> **Collected data entries**
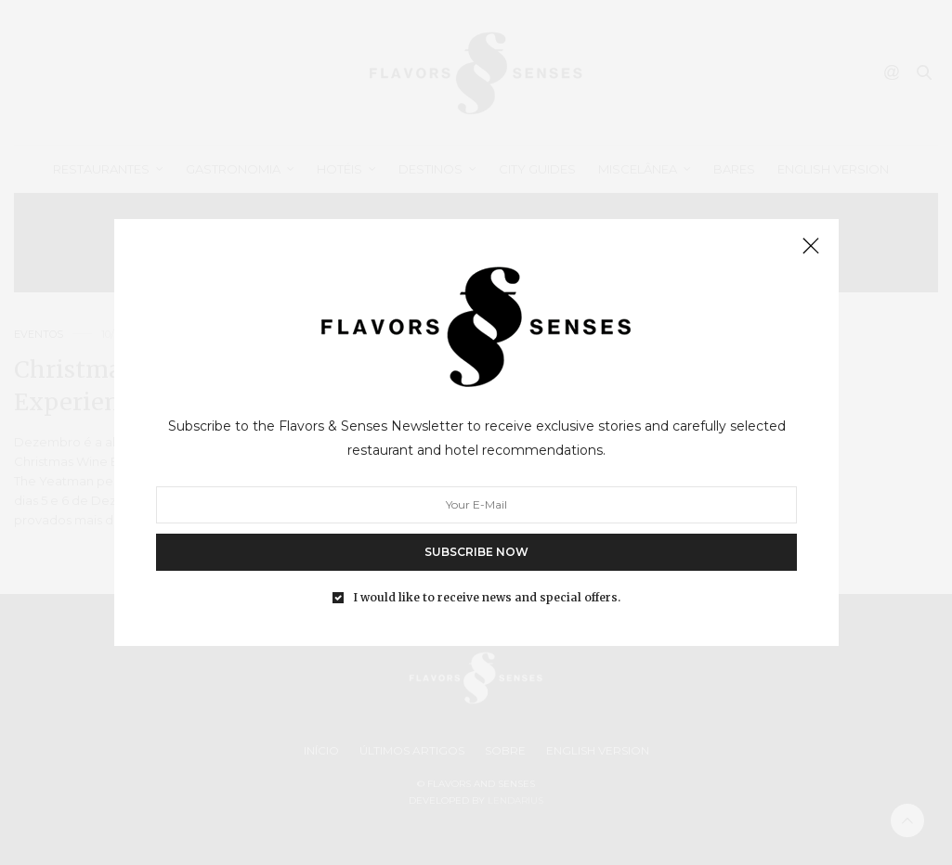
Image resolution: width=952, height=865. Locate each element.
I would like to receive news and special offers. (486, 597)
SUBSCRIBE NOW (476, 552)
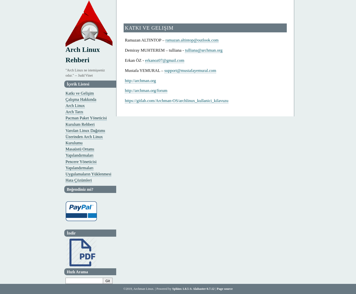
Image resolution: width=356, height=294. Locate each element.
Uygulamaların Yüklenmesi (88, 174)
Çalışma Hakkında (81, 99)
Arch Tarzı (74, 111)
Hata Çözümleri (79, 180)
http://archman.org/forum (146, 90)
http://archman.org (140, 80)
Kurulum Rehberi (80, 124)
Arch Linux (75, 105)
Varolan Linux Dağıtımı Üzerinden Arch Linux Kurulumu (85, 136)
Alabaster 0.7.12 (204, 289)
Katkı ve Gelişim (80, 93)
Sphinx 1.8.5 (180, 289)
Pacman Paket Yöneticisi (86, 118)
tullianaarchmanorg (203, 50)
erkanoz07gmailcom (164, 60)
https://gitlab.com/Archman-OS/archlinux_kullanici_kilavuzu (176, 100)
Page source (225, 289)
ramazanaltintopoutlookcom (192, 40)
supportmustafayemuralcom (190, 70)
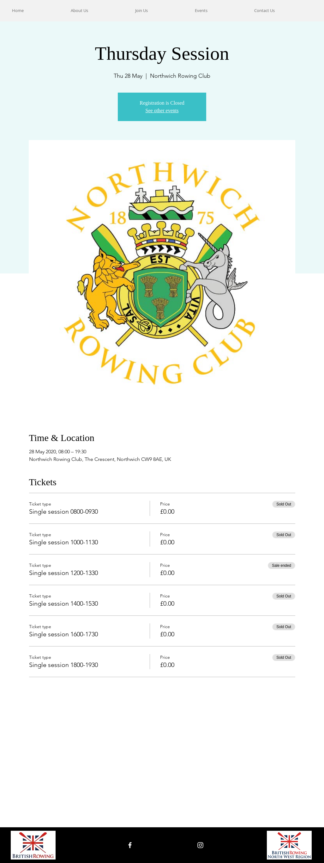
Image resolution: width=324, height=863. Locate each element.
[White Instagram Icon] (200, 845)
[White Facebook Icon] (130, 845)
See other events (162, 110)
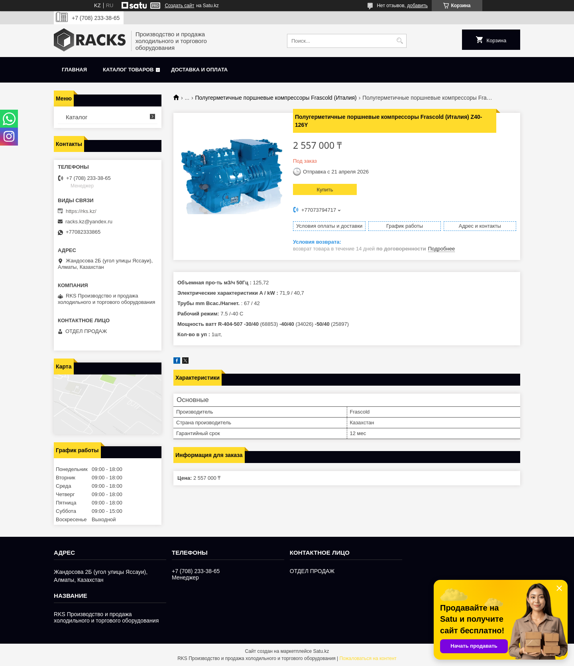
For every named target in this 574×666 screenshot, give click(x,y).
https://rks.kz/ (81, 211)
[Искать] (400, 41)
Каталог (77, 117)
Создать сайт (179, 5)
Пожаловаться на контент (367, 658)
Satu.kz (321, 651)
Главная (74, 70)
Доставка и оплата (199, 70)
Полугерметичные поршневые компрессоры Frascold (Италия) (276, 98)
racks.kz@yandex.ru (88, 222)
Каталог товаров (128, 70)
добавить (417, 5)
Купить (324, 190)
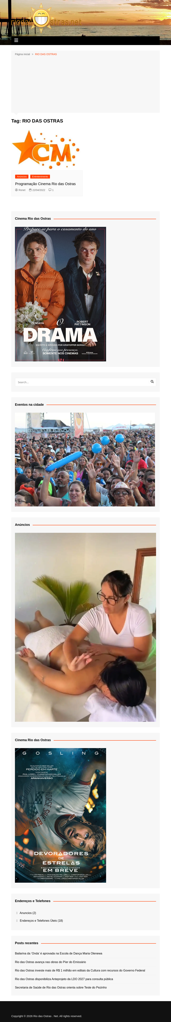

> **Task to carry out**
Which lines in the listing above contain the word "width"? Pull out each of those lines.

> **Answer to this task**
Image resolution: width=952, height=865. Locate each element.
Image resolution: width=356, height=294. Locate each element.
Image resolution: width=324, height=863. Locate each element.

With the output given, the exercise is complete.